The effects of age on stabilization of the mediolateral trajectory of the swing foot

To ensure stability during gait, mediolateral placement of the swinging foot must be actively regulated. Logically this occurs through end-point control of the swing limb trajectory, the precision of which is quantified as step-width variability (SWV). Increased SWV with age may reflect reduced precision of this control, but cannot describe if, and how, age-related changes in lower limb kinematic synergies account for reduced precision. We analyzed joint configuration variance across steps within the uncontrolled manifold (UCM) hypothesis, which assumes that redundant sets of elemental variables are organized by the central nervous system to stabilize important performance variables. We tested whether: (1) regardless of age, the swing limb trajectory would be stabilized by a kinematic synergy of the lower limbs, and (2) the strength of the synergy would be weaker in older adults. Ten younger and ten older adults (65+ years) walked on a laboratory walkway at their preferred speed while kinematic data were collected. UCM analysis of segmental configuration variance was performed with respect to the mediolateral trajectory of the swing-limb ankle joint center. Throughout most of swing, the trajectory was stabilized by a kinematic synergy. Despite the greater segmental configuration variance of older adults, the strength of the synergy was not significantly different between groups. Moreover, the synergy index became negative during terminal swing and was not significantly correlated with SWV. Accordingly, co-variation among individual segmental trajectories is more important for stabilization of the swing trajectory during mid-swing, and, throughout swing, aging does not appear to affect this stabilization.

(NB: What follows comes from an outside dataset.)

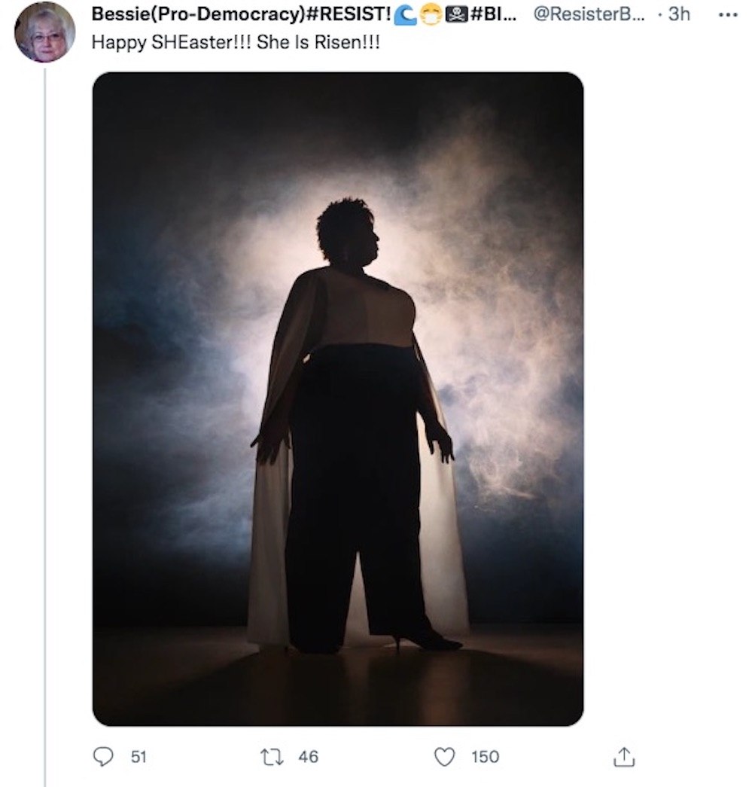Click the reply count 51
752x787 pixels.
point(139,757)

Active dorsiflexing prostheses may reduce trip-related fall risk in people with transtibial amputation

People with amputation are at increased risk of falling compared with age-matched, nondisabled individuals. This may partly reflect amputation-related changes to minimum toe clearance (MTC) that could increase the incidence of trips and fall risk. This study determined the contribution of an active dorsiflexing prosthesis to MTC. We hypothesized that regardless of speed or incline the active dorsiflexion qualities of the ProprioFoot would significantly increase MTC and decrease the likelihood of tripping. Eight people with transtibial amputation walked on a treadmill with their current foot at two grades and three velocities, then repeated the protocol after 4 wk of accommodation with the ProprioFoot. A mixed-model, repeated-measures analysis of variance was used to compare MTC. Curves representing the likelihood of tripping were derived from the MTC distributions and a multiple regression was used to determine the relative contributions of hip, knee, and ankle angles to MTC. Regardless of condition, MTC was approximately 70% larger with the ProprioFoot (p < 0.001) and the likelihood of tripping was reduced. Regression analysis revealed that MTC with the ProprioFoot was sensitive to all three angles, with sensitivity of hip and ankle being greater. Overall, the ProprioFoot may increase user safety by decreasing the likelihood of tripping and thus the pursuant likelihood of a fall.

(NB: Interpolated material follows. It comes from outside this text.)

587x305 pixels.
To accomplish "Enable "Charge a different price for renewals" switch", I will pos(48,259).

Obesity as a factor contributing to falls by older adults

The growth of the worldwide population of older adults presents significant challenges, many inter-related, that range from the health of individuals to the health of national economies. In the US, more than one-third of older adults may be obese, a condition that may independently increase the risk for mobility impairment, fall-related injury and, possibly, costs of post-injury treatment and care. The effectiveness of conventional exercise-based fall prevention programs is significant but smaller than both the annual rate of falling of older adults and rate of growth of this population, who are at greatest risk for injurious falls. The anthropometric and functional consequences of obesity may impose limitations on the ability to perform compensatory stepping responses following large postural disturbances. The focus of this paper is the potential of task-specific training to improve compensatory stepping responses and reduce falls by obese people given the individual-specific anthropometric and functional consequences of obesity.